Für die Jahreswechsel war es auch in Pforzheim üblich, dass die Führungsebene der Stadtverwaltung ein Rundschreiben an die Mitarbeiter aufsetzte, in dem das vergangene Jahr reflektiert und das Kommende angekündigt wurde. Anhand zweier solcher Schreiben aus den Jahren 1939 und 1944 läßt sich beispielhaft die von der Verwaltungsspitze (herauf?) beschworene Stimmung zu den Jahresübergängen verglichen.

 

Das Rundschreiben von 1939 wurde vom 2. Hauptamtlichen Beigeordneten Arnold Fehlmann in Vertretung des erkrankten Bürgermeisters Hermann Kürz unterzeichnet, unter dem Beschluss von 1944 stand der Name des stellvertretendem Bürgermeisters und Stadtbaurates Ludwig Seibel. Die Schreiben sind dem Bestand B 1, Nr. 739 (Weihnachts- u. Neujahrsglückwünsche im Behördenverkehr) zugeordnet.

Im Dezember 1939 lag der Kriegsbeginn gegen Polen rund drei Monate zurück. Entsprechend der damaligen Propaganda galt der Kriegsausbruch als von Polen verschuldet, und Deutschland sah sich in einem Verteidigungskrieg. So ist im Rückblick auf 1939 von einem von „hasserfüllten Feinden aufgezwungenen Kampfe“ die Rede, in dem sich Deutschland dagegen zur Wehr setzen muss, nicht „wieder zerrissen und ohnmächtig“ niedergehalten zu werden – der Hinweis auf die noch immer als unerträglich angesehenen Friedensbedingungen des „Versailler Vertrags“ von 1919 durfte natürlich nicht fehlen. Nach offizieller Lesart befand man sich also unverschuldet in einem Krieg gegen Feinde, die das Deutsche Reich klein und schwach halten wollten, während man selbst  für einen Frieden zu kämpfen vorgab, der den Aufschwung Deutschlands in Europa und der Welt bringen würde. Dafür, so appellierte der Rückblick, hatte der Soldat an der Front ebenso seinen Teil zu leisten, wie der Arbeiter in der Heimat. Mit der Hilfe Gottes und dem Einsatz jedes Einzelnen werde man den Krieg schnell gewinnen.

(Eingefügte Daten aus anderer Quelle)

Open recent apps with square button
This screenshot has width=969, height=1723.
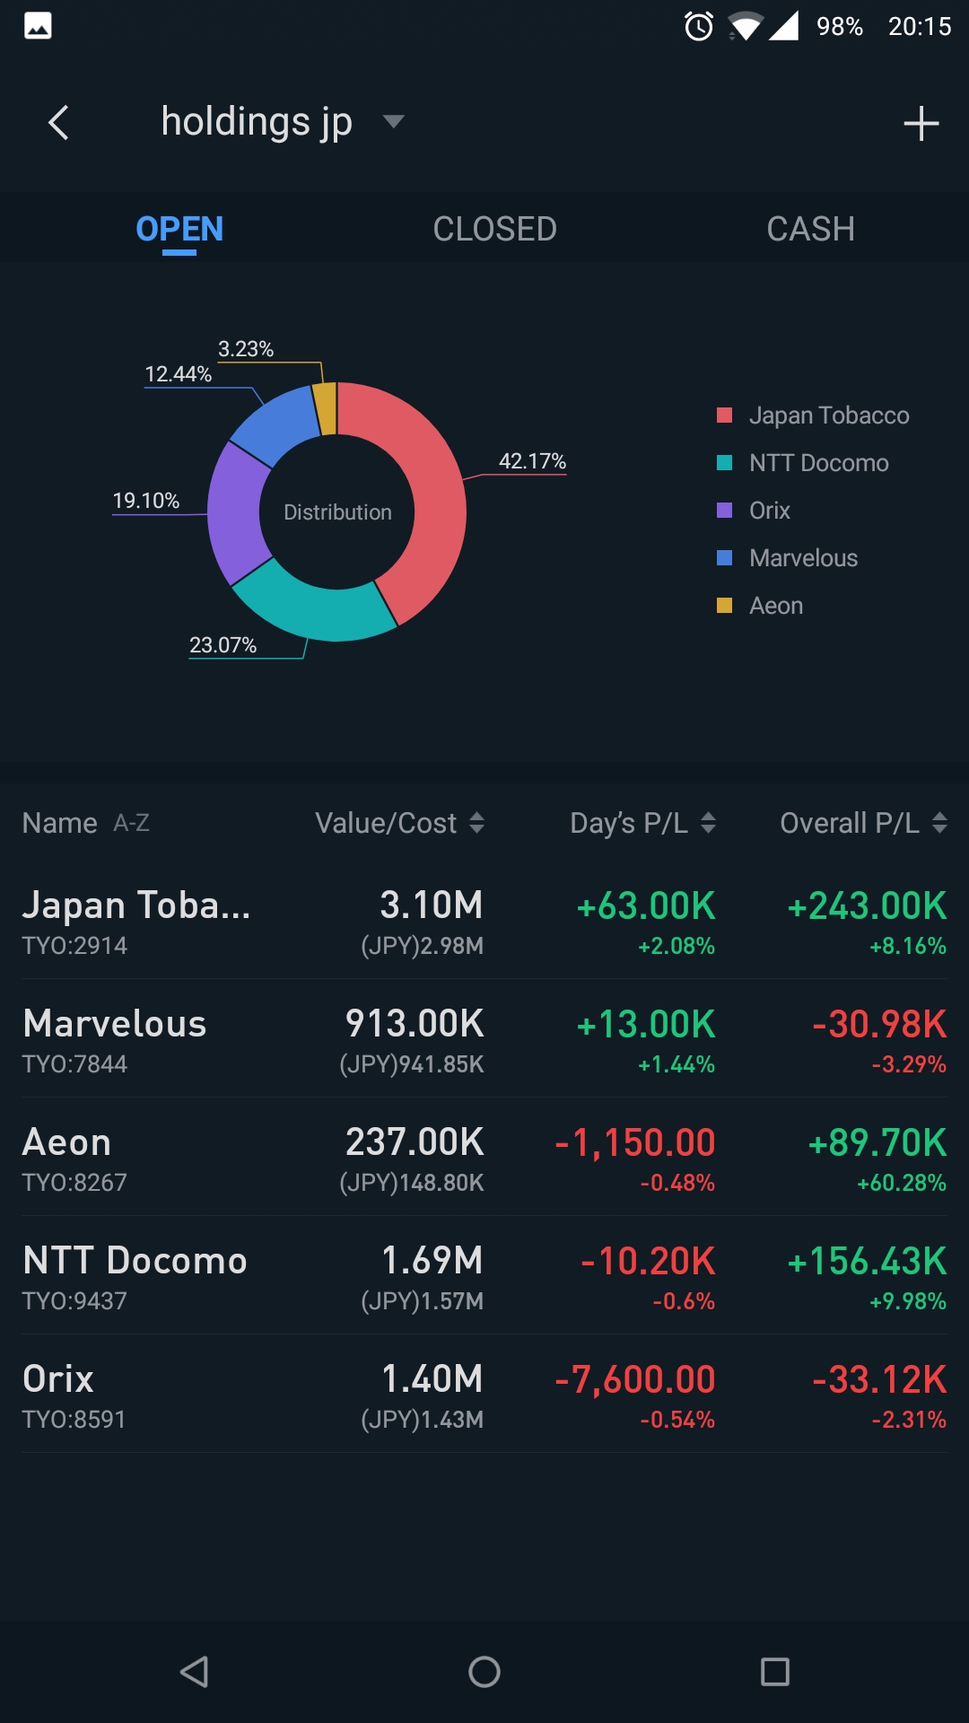[x=774, y=1672]
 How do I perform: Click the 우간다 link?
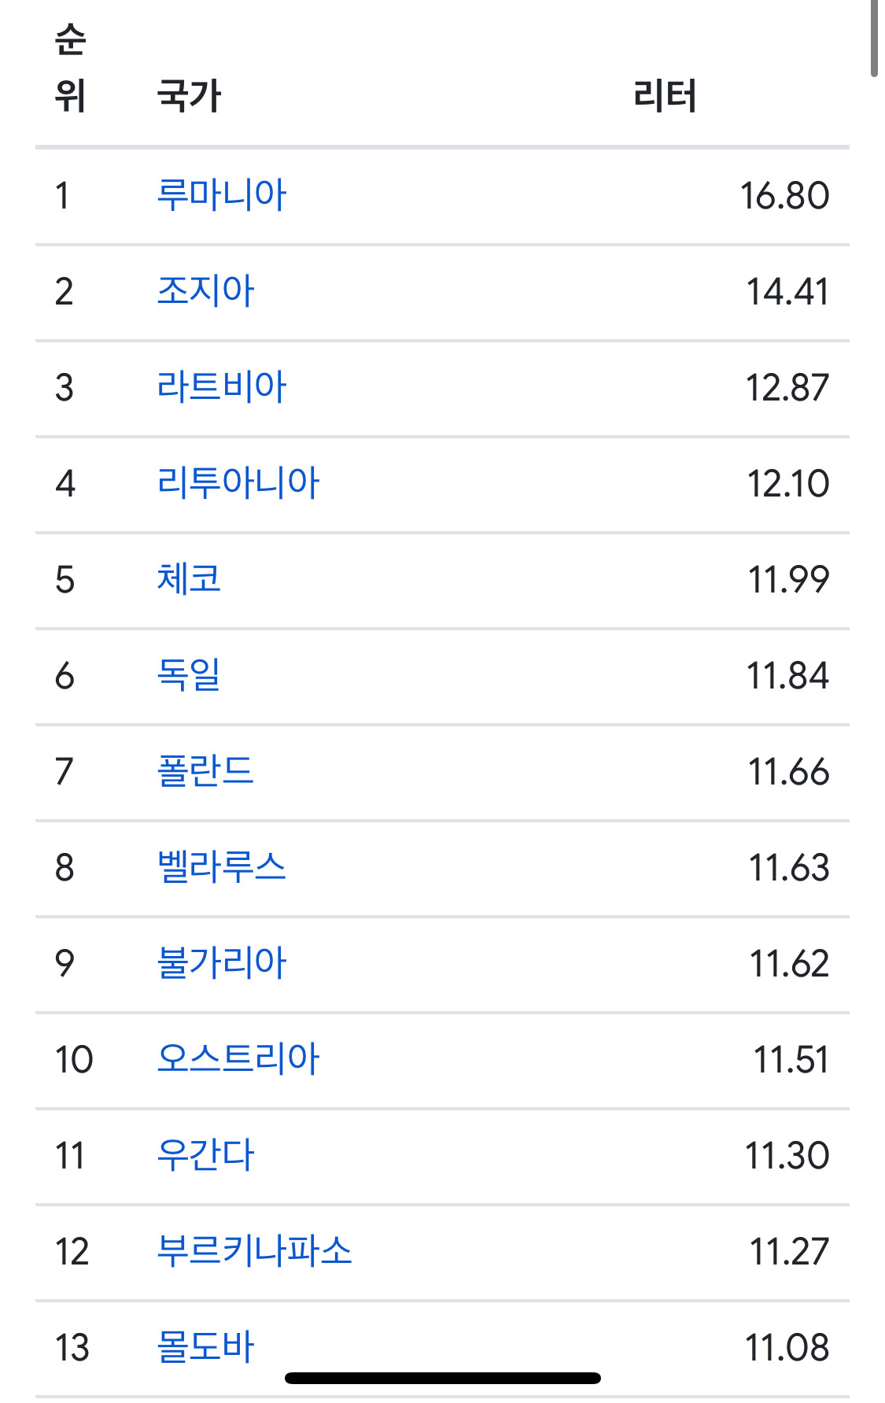coord(205,1155)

Im ausgehenden vorletzten Kriegsjahr 1944 fiel das Rundschreiben entsprechend dem Kriegsverlauf weit weniger enthusiastisch aus. Die Lufthoheit Deutschlands war längst gebrochen, deutsche Städte wurden immer häufiger bombardiert; auch auf Pforzheim waren am 1. April 1944 in einem Großangriff, der ursprünglich Ludwigshafen gegolten hatte, die ersten Bomben gefallen, denen in der Südstadt 95 Menschen zum Opfer fielen. Im Sommer 1944 hatte mit der „Operation Overlord“ die alliierte Landung in der Normandie stattgefunden – ein entscheidender Erfolg, auch wenn er große Verluste forderte. Bis zum Ende des Jahres hatten die alliierten Truppen bereits die Grenze des Deutschen Reiches erreicht. Mehr denn je fühlten sich die Deutschen als Opfer ihrer Feinde, gegen deren „übermächtigen Ansturm“ man sich erwehren musste. Es ist die Rede vom „Verrat durch die Bundesgenossen“, obwohl ja Deutschland der verbündeten Sowjetunion den Krieg erklärt hatte und vom „Luftterror“ der „anglo-amerikanischen Luftgangster“. Während 1939 noch von den „tapferen Arbeitern“, die „ihren Mann stehen“ die Rede war, sprach man 1944 nur noch von „treuer Pflichterfüllung“. Auch wird an jeden appelliert, „persönliche Wünsche und Bequemlichkeiten“ zurückzustellen und sich mit „ganzer Kraft“ für das deutsche Volk einzusetzen, da man so den Sieg noch erringen könne. Das Rundschreiben endet mit dem Aufruf, Hitler als Führer zu vertrauen und nicht an ihm zu zweifeln, da er wieder „glücklichere Zeiten“ herbeiführen werde. In diesem Zusammenhang ist von einer „gläubigen Hoffnung“ an Hitler als Führer die Rede, die bezeichnenderweise den Glauben an den „Allmächtigen“, also Gott, aus dem Jahr 1939 abgelöst hat. Man kann an diesem Aufruf aber auch die tatsächlich immer stärker werdenden Zweifel an der Führung Hitlers erkennen. Immerhin hatte am 20. Juli 1944 das gescheiterte Attentat Stauffenbergs und damit einhergehend der ebenfalls gescheiterte Putschversuch einiger führender Militärs stattgefunden.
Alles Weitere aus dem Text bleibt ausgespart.